I cannot find the thread or post or anything like what I saw back then, but there are other similar products out there I have been searching for the last few days.

Here are some that I found below. I am looking for others, I want to get something that's going to work well and not be cheap and fall apart. I have riser bars so I need a small clamping surface cross-section, if that makes sense. So it is next to the stem, and the width of the clamp does not push it too far away from the center of the bars. I need a long extension tube to mount lights and whatnot to, so the really short ones are out of the question for me.

Bike Light Mount - Carbon Fiber 80mm tube length, not bad but I wish it were closer to 5 inches or so. 80mm is like 3.1 inches.
http://www.geomangear.com/index.php...ducts_id=229&zenid=vc11h9q5v3not0p7r1vrp5h260

or one of these- Minoura 28-35mm Long Handlebar Spacegrip-3
http://www.amazon.com/Minoura-28-35mm-Long-Handlebar-Spacegrip-3/dp/B004ME4GL4/ref=pd_sbs_sg_3

or one of these- Minoura Space Grip Bar Access Bracket SG-100 130mm W x 120mm L Silver 
http://www.amazon.com/Minoura-Access-Bracket-SG-100-Silver/dp/B000AOZ1KA/ref=cm_cr_pr_product_top

or this - Minoura SwingGrip2 130mm width bar Black 22.2-35.0 Clamp Adjustable angle
http://www.amazon.com/Minoura-SwingGrip2-130mm-22-2-35-0-Adjustable/dp/B001CJZ9E0/ref=pd_sbs_sg_43

or this- The Topeak Bar Extender 
http://www.amazon.com/Topeak-TBX01-The-Bar-Extender/dp/B000FIAVN8/ref=pd_sim_sg_1

or this- but it's too short I think- FSA Control Center for 31.8mm Handlebar
http://www.amazon.com/FSA-Control-Center-31-8mm-Handlebar/dp/B003M3MQ6S/ref=pd_sbs_sg_1

or this- NITTO Lamp Holder 1 - looks heavy though, and expensive.. 
http://www.benscycle.net/index.php?...id=873&zenid=f6dfe6f7196f536a88d04f522fa0f452

It is hard to search for these things because they don't have a specific name.. They are under different sections of product listings and it makes it difficult to get a complete picture of what is available. I know I am missing some.

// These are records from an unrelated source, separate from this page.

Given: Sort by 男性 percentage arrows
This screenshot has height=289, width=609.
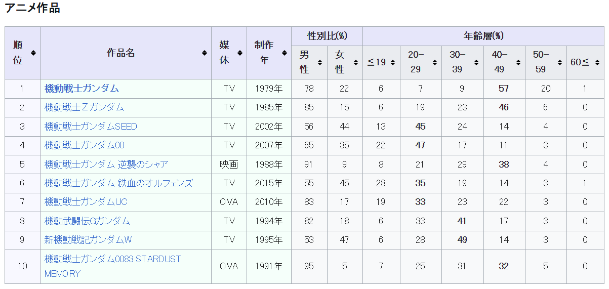Looking at the screenshot, I should 320,62.
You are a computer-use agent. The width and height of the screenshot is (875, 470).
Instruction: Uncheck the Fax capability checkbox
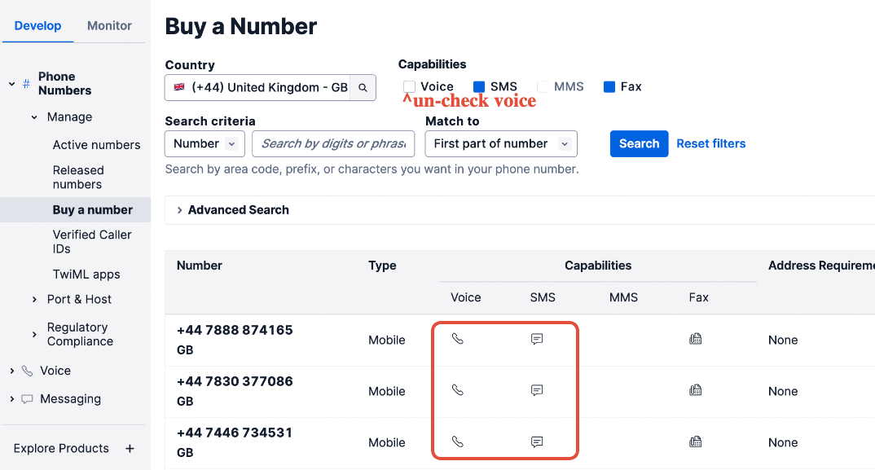pyautogui.click(x=609, y=87)
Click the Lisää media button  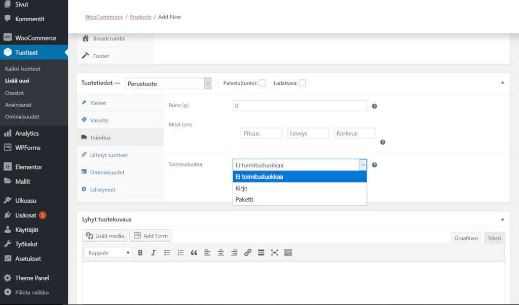pyautogui.click(x=105, y=236)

I am going to be mounting a Fenix TK45 to my bars so I need one "twofish" block on the handlebars and one on this extension I am going to buy. One "twofish" block actually does work on the handlebars even for this big light, but it would bounce around too much..

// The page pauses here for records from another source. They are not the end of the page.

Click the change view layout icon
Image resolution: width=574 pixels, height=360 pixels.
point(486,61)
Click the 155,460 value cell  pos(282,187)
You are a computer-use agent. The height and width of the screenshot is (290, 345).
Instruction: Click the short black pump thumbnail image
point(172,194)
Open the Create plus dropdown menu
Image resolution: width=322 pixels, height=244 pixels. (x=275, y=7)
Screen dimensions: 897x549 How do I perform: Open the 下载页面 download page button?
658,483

Thanks for any suggestions. EDIT- I am in the US.


----------



## emu26 (Jun 23, 2008)

Add this sexy beast to the list.









Not sure how compatible it is with all forks but the way I read it it will attach to a standard 1 1/8 steerer tube replacing a spacer. Don't quote me on that, best check first

It's available here at Torpedo7


----------



## BWX (Apr 26, 2009)

emu26 said:


> Add this sexy beast to the list.
> 
> 
> 
> ...


That's awesome.. I just realized it was an .au website though..

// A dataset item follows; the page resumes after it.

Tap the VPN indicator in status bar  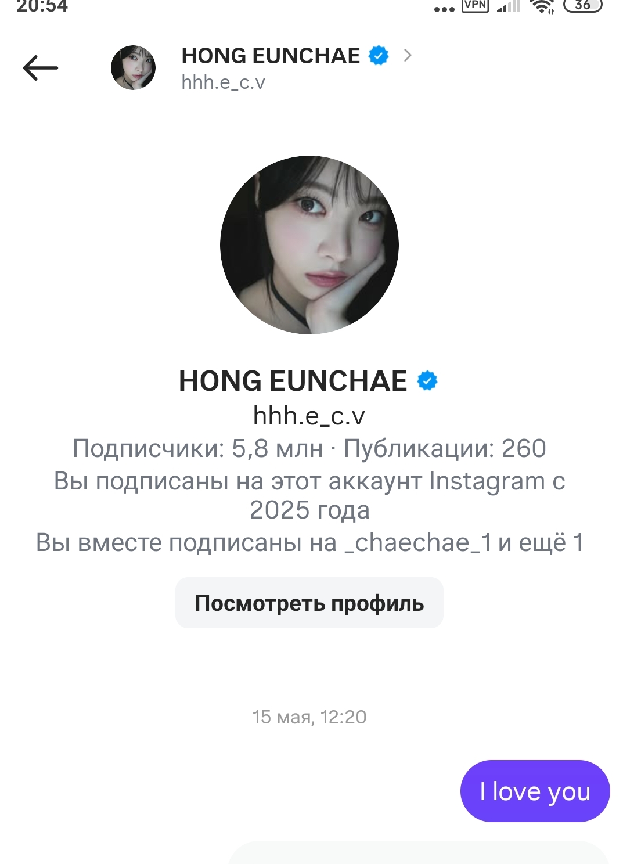click(475, 5)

Forgot to mention I am in the USA, and need stuff easily shipped to US. But damn that is a good deal and really cool product. thanks.


----------



## Bobblehat (Dec 1, 2007)

I think you got most of these covered ......










but have a look at the creative efforts of this guy

https://www.ruscelli.com/biking_fenix.htm


----------



## emu26 (Jun 23, 2008)

BWX said:


> That's awesome.. I just realized it was an .au website though..
> 
> Forgot to mention I am in the USA, and need stuff easily shipped to US. But damn that is a good deal and really cool product. thanks.


Thinking about, it's probably not that suited to MTB use. Coming off the stem it'll hit the bars if you mount it on above the stem and if you mount it below the stem I think it might fowl the light / whatever is mounted on it, with your brake and shifter cables.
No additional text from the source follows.